Clinical monitoring tools that leverage real-time and predictive analytics, however, can provide a more accurate depiction of a patient’s current health. Having a clear picture of a patient’s current and projected state of health not only helps physicians better identify those in need of palliative care, but it also gives patients and families objective data to help them make appropriate decision around end-of-life care.

2. Reducing length of stay
In addition to helping identity patients that can benefit from the expertise of palliative care teams, clinical technology can also help appropriate patients receive more effective end-of-life care, allowing for discharge earlier, reducing their overall length of stay. Helping ensure that a patient’s pain is always managed, and maximizing quality of life while also decreasing his or her length of stay also helps increase patient and family satisfaction.

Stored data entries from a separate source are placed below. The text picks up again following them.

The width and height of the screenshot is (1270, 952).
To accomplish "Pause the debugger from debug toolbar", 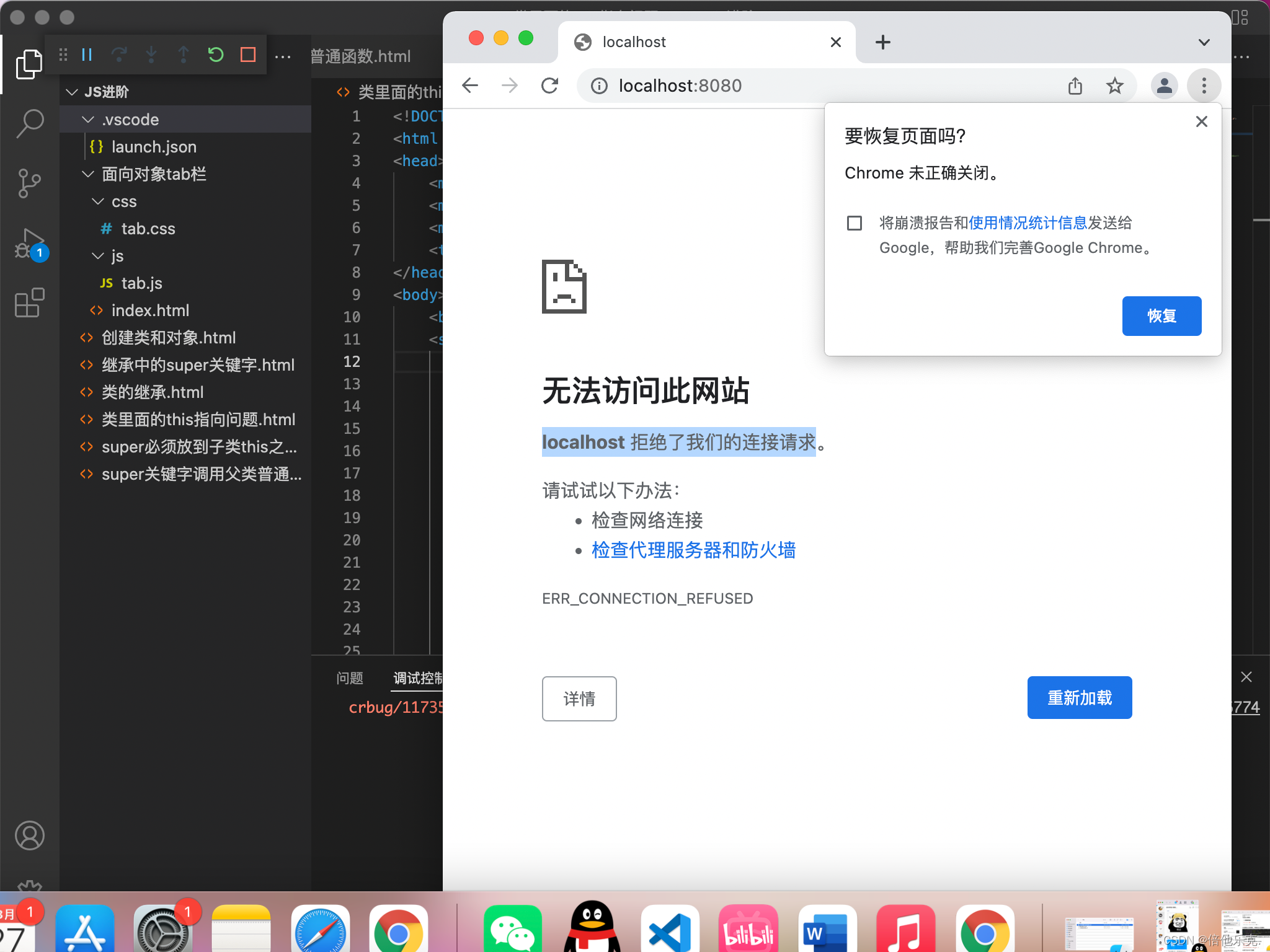I will (x=87, y=55).
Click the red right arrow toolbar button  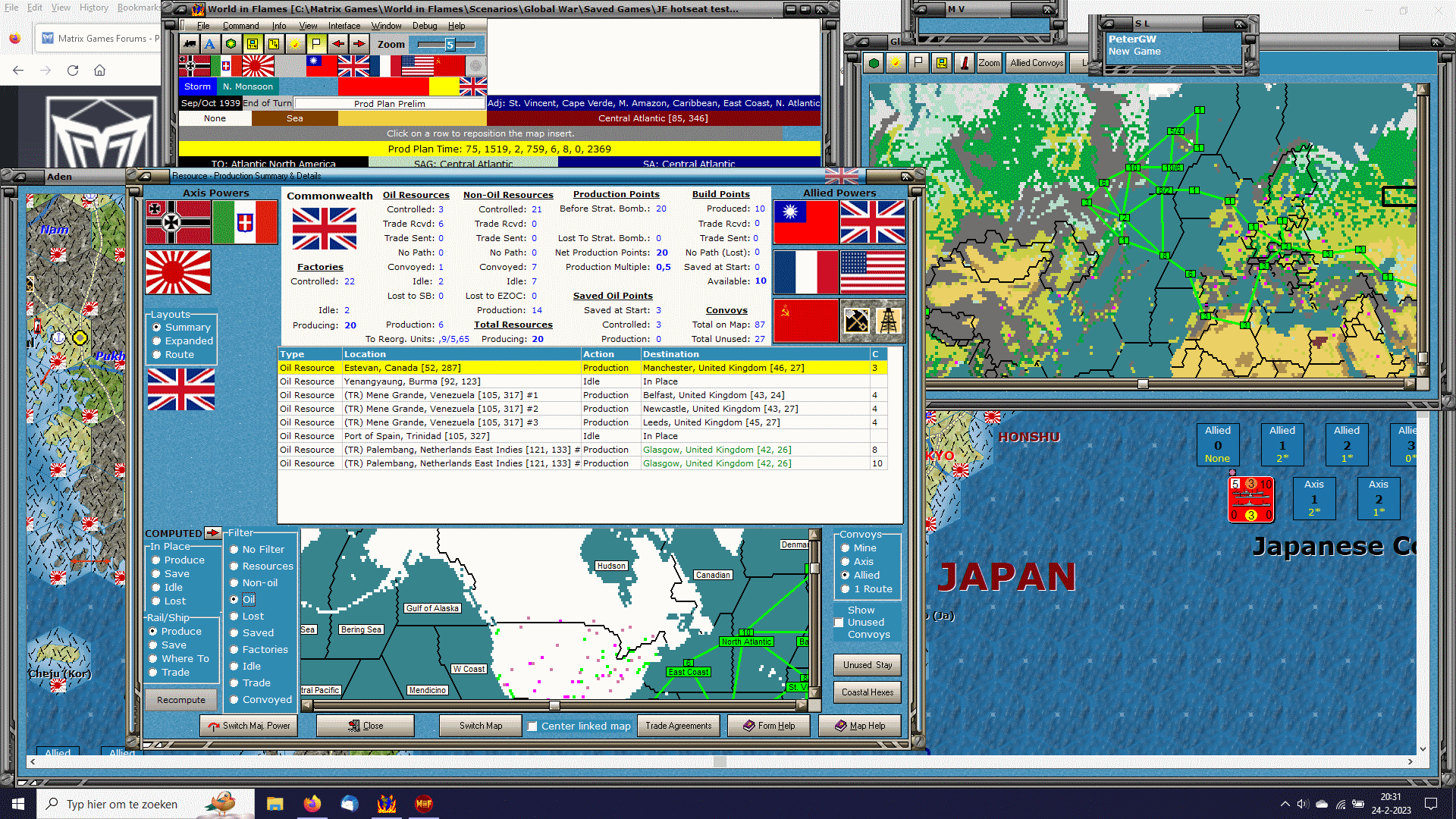click(x=359, y=44)
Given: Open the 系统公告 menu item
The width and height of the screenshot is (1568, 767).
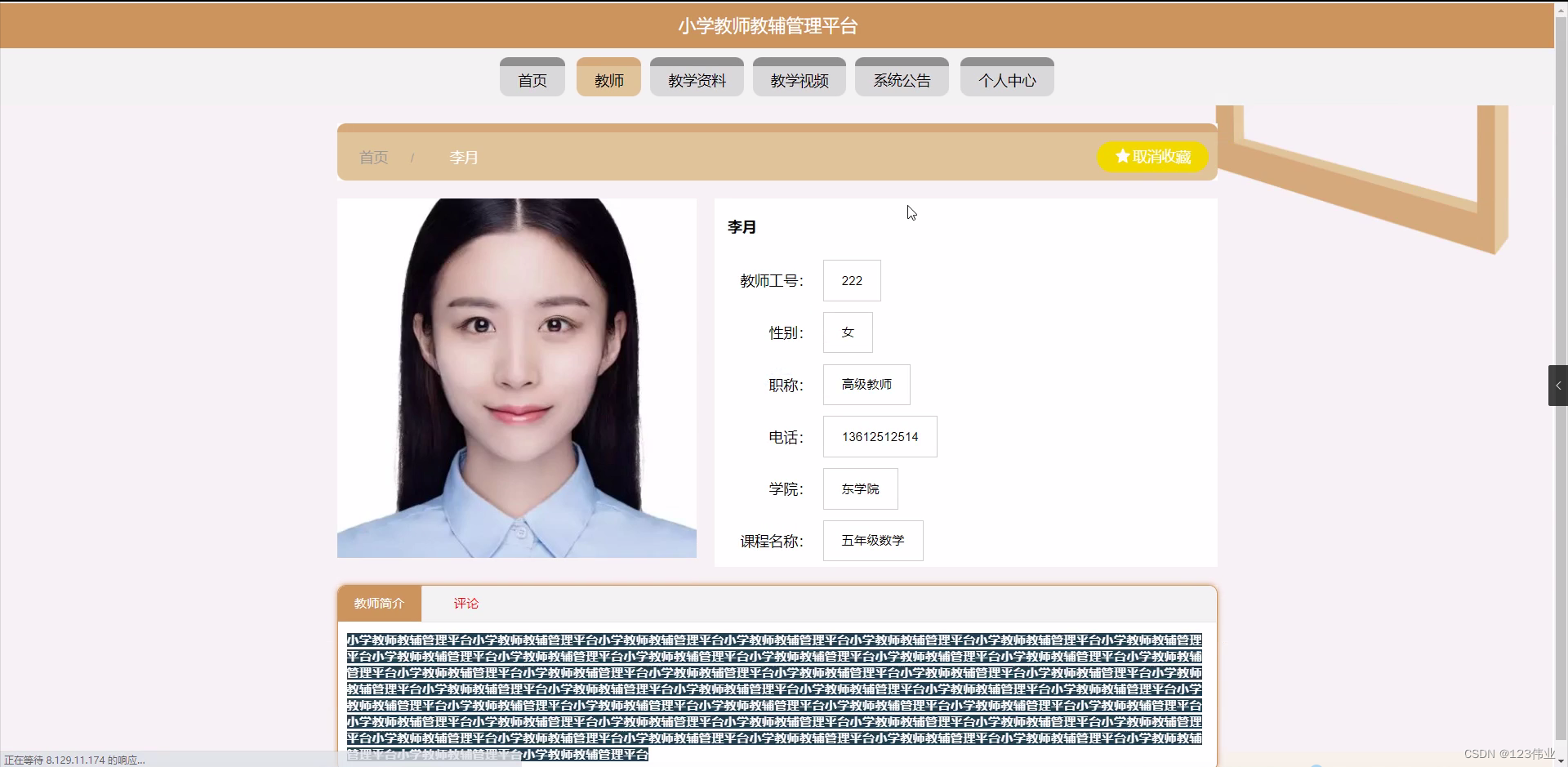Looking at the screenshot, I should click(901, 78).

In fact, a pilot study by Yale New Haven Hospital incorporating PeraHealth’s Rothman Index (RI) into a trigger for palliative care found that patients receiving palliative intervention had a decrease in the mean length of stay from 26.3 days for all other groups, to 13.9 days. Additionally, the 30-day readmission rate was reduced from 25 perecnt in the non-palliative care group to 4% in the intervention group. Overall, the study demonstrated the benefits of using clinical surveillance tools and triggers for palliative care, as they helped improve the prevention of 30-day readmissions and reduce length of stay for Yale New Haven Hospital’s palliative care patients.

3. Cutting costs of care
As the baby boomer generation ages and contributes to a growing, aging population, there is a need to improve quality of care and help reduce costs. Today, end-of-life care remains expensive and puts a strain on the healthcare system. The Center to Advance Palliative Care finds that today, roughly 68 percent of Medicare costs are tied to patients with four or more chronic conditions – in other words, a typical palliative care patient. Moreover, they predict that U.S. hospitals could save up to $6 billion per year if palliative care were fully utilized in hospitals.

A widely cited study on cost savings associated with U.S. hospital palliative care found that patients across eight U.S. hospitals who received palliative care had lower hospital costs – in fact, the study found that an average 400-bed hospital with palliative care consultation could realize net savings of $1.3 million per year.

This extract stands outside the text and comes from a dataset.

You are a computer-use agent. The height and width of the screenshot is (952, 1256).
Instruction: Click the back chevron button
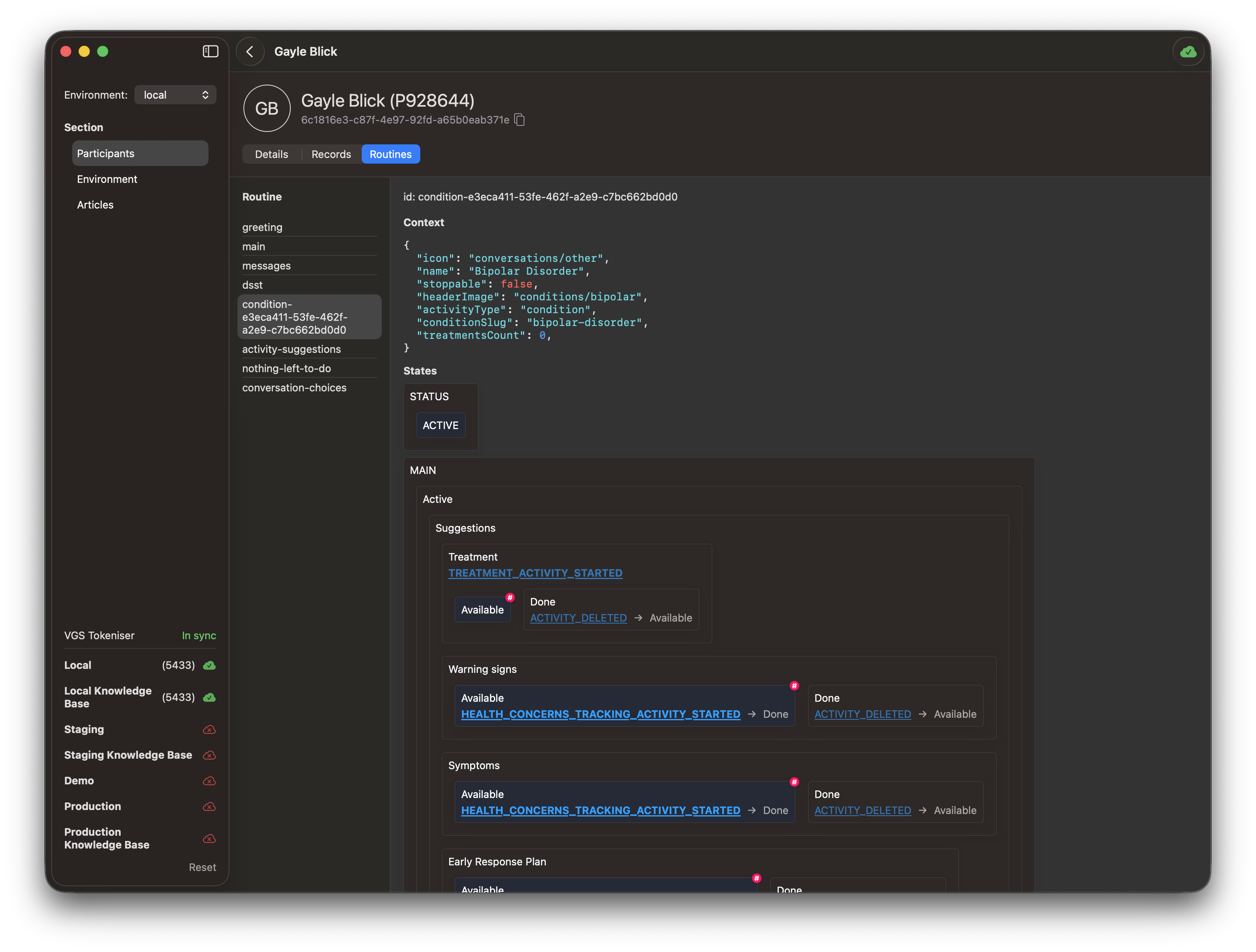[x=250, y=52]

Additionally, the Yale New Haven Hospital study found that costs were lowered by 54 percent for patients receiving palliative intervention. These findings demonstrate that the use of clinical technology in palliative care, such as the RI, may have the potential to help bend the cost cure for the healthcare system.

There is widespread agreement that palliative intervention can help improve end-of-life care for patients and their families. However, there is still a need to improve the awareness around palliative care and improve access to expert palliative care teams that. Technology can help overcome existing obstacles to improving palliative care: better identifying appropriate patients, reducing their length of stay, and thus lowering costs of care. Yale New Haven understands the challenges associated with a complex palliative care process, which is why they launched their pilot study to explore how technology could assist their teams and improve patient care.

By Michael Rothman, PhD, co-founder and chief science officer, PeraHealth

With the availability of a simple method to identify appropriate patients for palliative care, more patients may have greater access to the palliative care they need. Meanwhile, predictive analytics technology and clinical monitoring tools will also serve as a way to provide clinicians with the information they need to proactively improve care, benefitting not only patients and their families, but also hospitals and the healthcare industry at large.